According to the Professional Farmers of America, which made a four-day tour of fields in seven Midwest states last week, soybean output may fall by 3% below USDA’s 3.255 billion bushels projections. Soybeans have fallen 1.8% this year amid ample supply outlook but prices jumped 15% in August as deteriorating weather conditions threatened yields. Meanwhile, corn production might contract by 2.2% below the government agency’s 13.763 billion bushels forecast but it is still expected to be record high.
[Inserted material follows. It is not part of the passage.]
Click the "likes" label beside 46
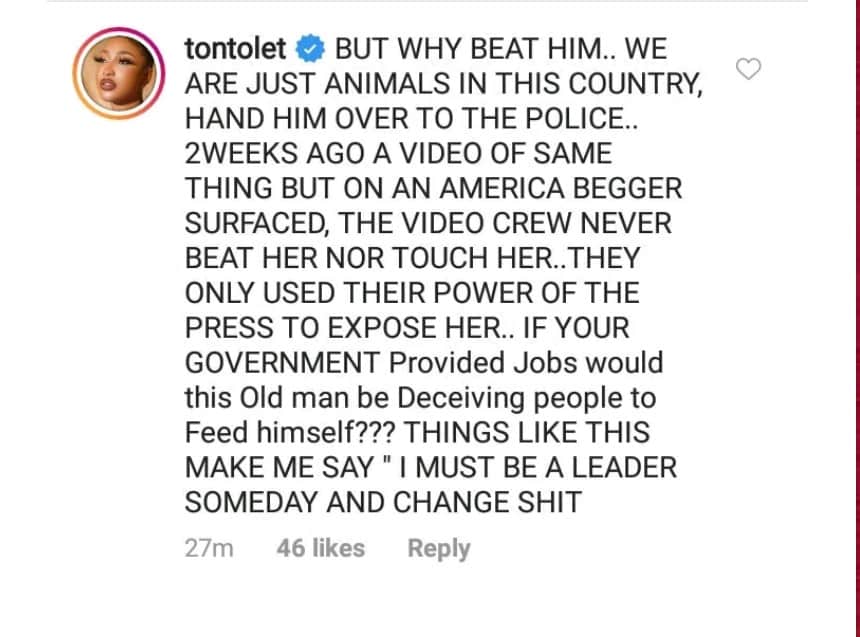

The USDA said in its weekly crop progress report on Monday that corn condition has deteriorated last week, despite remaining a lot better than last year. As of the week ending August 25, 59% of the crop was rated good-excellent, compared to 61% a week earlier and 22% in the comparable period in 2012.

As for the soybeans crop, the government agency again marked a worsening in its condition. As of last week, 58% of the crop was categorized as “Good” and “Excellent”, below the preceding week’s 62% but still well above last year’s 30%. The USDA also reported that the blooming stage was nearing an end with 96% of the plants having bloomed as of August 25, compared to the five-year average of 98% and 2012′s 99% during the comparable week.

Elsewhere on the market, wheat futures traded at $6.5538 a bushel at 11:35 GMT, down 0.73% on the day. Prices shifted in a days range between $6.6350 and $6.5638 per bushel. The grain slipped 0.4% on Wednesday, trimming its weekly advance to 3.4%.

Wheat futures fell for a second day on Thursday as India, the worlds second-biggest producer, may resume exports after a three-month pause as a 19% fall in the rupee boosted the countrys competitiveness on the international markets. Tejinder Narang, an adviser with Emmsons International Ltd., said for Bloomberg that traders may export more than 1 million tons by March. This would pressure prices on the CBOT that have already fallen 27% this year amid ample global supply prospects. He also noted that shipments may further increase if the government reduced the export price of grains from its stockpiles.

Abdolreza Abbassian, an economist at the United Nations’ Food & Agriculture Organization, commented for Bloomberg yesterday: “The weak currency will make Indian wheat more competitive in the world market. There is potential to increase exports. To export more, or to be more competitive, Indian price has to be closer to the world market.”